Silveira House
- Established: 1964; 62 years ago
- Purpose: Social justice and development
- Location: Chishawasha, Zimbabwe;
- Director: Gibson Munyoro
- Affiliations: Jesuit, Catholic
- Website: silveirahouse.org.zw

= Silveira House =

Jesuit centre in Zimbabwe

Silveira House is a Jesuit centre for religious training and education located in Chishawasha, on the outskirts of Harare, Zimbabwe. Founded in 1964, it is named after Gonçalo da Silveira, the first Jesuit priest to come to Zimbabwe in the 16th century.

==History==
Silveira was founded in 1964 by John Dove, who remained at Silveira House until 1984.

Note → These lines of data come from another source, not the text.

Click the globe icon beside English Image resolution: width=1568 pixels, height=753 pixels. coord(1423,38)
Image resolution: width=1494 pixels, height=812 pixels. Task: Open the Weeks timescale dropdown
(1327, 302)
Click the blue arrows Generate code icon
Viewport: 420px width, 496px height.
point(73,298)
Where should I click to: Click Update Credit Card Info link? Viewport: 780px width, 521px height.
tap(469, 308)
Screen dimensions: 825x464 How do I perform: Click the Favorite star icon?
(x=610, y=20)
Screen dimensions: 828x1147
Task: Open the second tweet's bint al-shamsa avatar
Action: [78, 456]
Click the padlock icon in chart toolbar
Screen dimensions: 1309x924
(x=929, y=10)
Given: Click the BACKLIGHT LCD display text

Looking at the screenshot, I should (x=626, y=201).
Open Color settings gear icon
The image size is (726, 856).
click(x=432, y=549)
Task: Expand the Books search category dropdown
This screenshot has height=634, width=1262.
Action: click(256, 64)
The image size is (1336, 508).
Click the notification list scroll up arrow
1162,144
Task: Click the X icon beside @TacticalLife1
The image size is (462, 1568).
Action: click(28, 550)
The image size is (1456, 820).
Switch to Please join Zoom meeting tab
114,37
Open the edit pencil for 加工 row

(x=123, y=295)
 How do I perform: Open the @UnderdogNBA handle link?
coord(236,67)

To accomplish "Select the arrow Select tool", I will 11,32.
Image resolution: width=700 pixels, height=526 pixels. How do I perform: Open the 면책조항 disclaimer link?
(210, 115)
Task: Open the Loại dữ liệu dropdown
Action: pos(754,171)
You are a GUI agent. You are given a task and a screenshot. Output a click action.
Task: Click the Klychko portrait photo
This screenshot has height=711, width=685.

In the late 1960s and 1970s, Silveira House became a centre for trade union education and political organizing. With the establishment of Zimbabwe as an independent nation in 1980 and new opportunities for the black majority, Silveira continued its programs in civic education for political participation, and in skills training, agriculture, and community building. With the economic woes of the 1990s, Silveira launched programs in peacebuilding, lobbying, and advocacy, and increased its technical training capacity.

In 2018 Silveira House organized an indaba for the 23 Zimbabwean presidential candidates.